**** Provided information

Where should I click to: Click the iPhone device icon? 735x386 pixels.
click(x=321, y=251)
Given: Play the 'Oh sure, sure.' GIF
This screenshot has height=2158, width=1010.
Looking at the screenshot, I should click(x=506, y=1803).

********

All of the records shown above should be reproduced exactly.

Where should I click to: Click the iPhone device icon? 735x386 pixels.
click(x=321, y=251)
Given: Play the 'Oh sure, sure.' GIF
This screenshot has height=2158, width=1010.
Looking at the screenshot, I should click(x=506, y=1803).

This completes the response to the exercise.